I'm new to this forum and keen to learn! I want to get into a bit of background before I launch into my questions/issues.

So, many years ago I started with a 14" Smokey Joe, then upgraded almost immediately to the full size Weber Kettle (I think 22"?) once I realised I could managed a charcoal cook. Before that, I used, terribly I might add, a simple propane BBQ, as I had never actually done outdoor cooking.

After a couple of years, we found an 18" WSM (or is it 18.5"? Can never remember) and have smoked many a things on that. I absolutely love it, but the main issue continues to be size and temp stability (temp stability is really not that much of an issue, but it is annoying to constantly be adjusting, watching, etc). Of course, now that I am reading up on these forums, I see that there are many things I could do to address the temp stability, but the size continues to be my issue; I can get two full racks of ribs if using both grates, but the more you block the flow of heat, the harder the temp is to maintain, and 4 racks gives my family enough for maybe 1.5 meals; in other words, I find the small WSM is not ideal for entertaining, or for more than a meal or two. As well, I find it difficult to maintain the thin blue while tending to the meat on the lower rack. Either way, I just wanted to try something different. As an aside, the only reason we picked up the WSM is because my wife found it online for $250cdn used; the previous owner used it 3 times and didn't like it! I see they are almost $500 new and this thing was practically new. Suffice to say, I'm keeping my WSM but I now have a new toy!

At Lowes, I found a Broil King XL offset smoker; the product number is 958050 and other than that, I don't know how to refer to it or what to call it. It does not have the internal damper, so I think it is a 2020 model, which I think is the better option, as I read that the internal damper did not do as intended and so was removed. I have also seen that earlier models have a few longevity issues. It normally sells for $1000 but the floor model was on sale for $499. How could I go wrong???

I would say that I am still a rookie to smoking, having dabbled with my WSM for many weekends for the past 3 years. My favourite is ribs, but I've done brisket, whole turkey (SMALL turkey), whole chicken, bacon from scratch which I am currently enjoying, pulled pork, prime rib, sirloin roast, etc. I think I have the WSM figured out, but I also think that's the tip of the iceberg and am not the most confident.

I have searched and so far have had difficulty finding solid answers to my questions, and so here goes:

1. Is the BK XL a good or even decent smoker? There's not a lot of chatter about it online. I'm not giving it up at this point, as the deal was awesome and I cut my hand up pretty good getting it all set up to my liking (more on that if you're interested how/why; it's funny!), but I'm just retroactively curious about the quality, experiences of others, etc. I hate relying on online reviews on the purchase websites as most people post reviews quickly after purchase, when they're at their most satisfied.

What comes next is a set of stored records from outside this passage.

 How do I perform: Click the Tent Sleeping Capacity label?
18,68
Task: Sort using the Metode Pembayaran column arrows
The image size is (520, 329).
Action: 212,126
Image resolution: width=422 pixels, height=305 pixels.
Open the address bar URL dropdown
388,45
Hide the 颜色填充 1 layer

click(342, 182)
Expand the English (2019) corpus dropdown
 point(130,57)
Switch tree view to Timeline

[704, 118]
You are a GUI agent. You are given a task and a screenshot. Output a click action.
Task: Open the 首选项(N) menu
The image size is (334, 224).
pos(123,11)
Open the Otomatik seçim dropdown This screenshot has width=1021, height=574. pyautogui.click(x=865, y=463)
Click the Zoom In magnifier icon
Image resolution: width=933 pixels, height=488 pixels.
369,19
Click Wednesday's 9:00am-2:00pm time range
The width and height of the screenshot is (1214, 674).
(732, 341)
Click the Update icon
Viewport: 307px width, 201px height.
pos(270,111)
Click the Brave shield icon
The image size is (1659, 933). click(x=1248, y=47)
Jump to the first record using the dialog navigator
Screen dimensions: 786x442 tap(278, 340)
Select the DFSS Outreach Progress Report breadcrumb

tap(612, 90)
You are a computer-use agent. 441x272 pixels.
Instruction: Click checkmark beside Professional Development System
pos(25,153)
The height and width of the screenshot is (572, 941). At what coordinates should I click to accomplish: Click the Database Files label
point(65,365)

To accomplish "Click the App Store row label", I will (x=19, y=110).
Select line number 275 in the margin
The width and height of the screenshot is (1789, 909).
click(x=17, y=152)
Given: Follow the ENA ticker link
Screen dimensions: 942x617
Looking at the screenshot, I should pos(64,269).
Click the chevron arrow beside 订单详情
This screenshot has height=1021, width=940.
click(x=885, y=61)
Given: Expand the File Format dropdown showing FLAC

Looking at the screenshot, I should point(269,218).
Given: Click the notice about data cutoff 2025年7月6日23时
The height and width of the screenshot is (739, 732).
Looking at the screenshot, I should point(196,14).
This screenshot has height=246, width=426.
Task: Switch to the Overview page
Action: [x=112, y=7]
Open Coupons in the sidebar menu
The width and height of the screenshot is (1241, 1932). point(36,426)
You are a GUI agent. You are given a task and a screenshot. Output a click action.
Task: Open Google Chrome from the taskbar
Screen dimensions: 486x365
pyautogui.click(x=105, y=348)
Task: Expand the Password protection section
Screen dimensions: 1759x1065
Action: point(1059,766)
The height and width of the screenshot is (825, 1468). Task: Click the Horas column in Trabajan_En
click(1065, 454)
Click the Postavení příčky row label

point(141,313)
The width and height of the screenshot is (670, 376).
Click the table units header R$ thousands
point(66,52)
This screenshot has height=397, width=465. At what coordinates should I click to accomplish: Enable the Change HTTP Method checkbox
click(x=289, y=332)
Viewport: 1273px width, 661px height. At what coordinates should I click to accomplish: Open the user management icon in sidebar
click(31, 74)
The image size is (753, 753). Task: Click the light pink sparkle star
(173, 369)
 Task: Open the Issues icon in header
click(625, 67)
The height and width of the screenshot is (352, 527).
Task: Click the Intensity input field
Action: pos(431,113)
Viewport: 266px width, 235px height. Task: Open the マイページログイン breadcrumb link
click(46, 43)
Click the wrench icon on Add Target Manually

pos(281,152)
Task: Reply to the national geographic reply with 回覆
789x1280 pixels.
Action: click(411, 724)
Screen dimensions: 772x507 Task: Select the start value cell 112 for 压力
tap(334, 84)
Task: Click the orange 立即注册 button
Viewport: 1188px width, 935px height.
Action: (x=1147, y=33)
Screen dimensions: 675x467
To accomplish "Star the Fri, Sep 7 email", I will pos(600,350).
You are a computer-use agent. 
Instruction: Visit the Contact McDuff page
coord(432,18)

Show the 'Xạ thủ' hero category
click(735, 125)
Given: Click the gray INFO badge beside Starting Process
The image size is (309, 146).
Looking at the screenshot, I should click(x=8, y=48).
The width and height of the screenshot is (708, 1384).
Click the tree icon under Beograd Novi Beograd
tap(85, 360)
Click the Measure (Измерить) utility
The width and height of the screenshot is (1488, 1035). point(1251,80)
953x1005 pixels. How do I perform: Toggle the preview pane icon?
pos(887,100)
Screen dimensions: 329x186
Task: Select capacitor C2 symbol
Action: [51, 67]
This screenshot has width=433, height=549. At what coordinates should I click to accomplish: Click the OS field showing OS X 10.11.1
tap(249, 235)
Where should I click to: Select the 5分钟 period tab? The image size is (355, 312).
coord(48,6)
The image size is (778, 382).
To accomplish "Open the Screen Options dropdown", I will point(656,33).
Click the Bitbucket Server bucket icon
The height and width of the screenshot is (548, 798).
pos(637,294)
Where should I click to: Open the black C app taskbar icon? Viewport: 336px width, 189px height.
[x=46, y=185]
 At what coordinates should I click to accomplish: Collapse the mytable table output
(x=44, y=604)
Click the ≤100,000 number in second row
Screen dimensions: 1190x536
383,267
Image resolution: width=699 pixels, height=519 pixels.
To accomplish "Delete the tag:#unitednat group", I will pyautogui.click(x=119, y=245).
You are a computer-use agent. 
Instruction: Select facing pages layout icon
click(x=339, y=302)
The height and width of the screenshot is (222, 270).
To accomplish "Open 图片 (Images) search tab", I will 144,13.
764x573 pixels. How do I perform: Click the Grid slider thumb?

2. Naturally, the offset came without gasket for the firebox main and side doors, being the floor model and all. The gasket on the main door is steel braided style, which I like, but I have not been able to find anything close to it. The ONLY gasket I found was fibreglass rope, so I purchased some and realised that fibreglass rope may not be the best because tiny little fibreglass fibres were shedding. I'm not risking getting fibreglass fibres in my food, so I'm just curious if anyone else has used fibreglass rope and, if so, how do you address the shedding fibres? My initial thought is to soak the rope a few times, then take a look to see if fibres are still shedding.
On a side note, I was going to do my cold smoke of my bacon on the BK. I normally add 4 briquettes to the fire chamber on top and underneat of a soaked chunk of maple wood. After doing this in the BK, I see that there are many leaks that I will need to address. I have enough fibreglass rope to deal with all the leaks, but I am just concerned about the fibres.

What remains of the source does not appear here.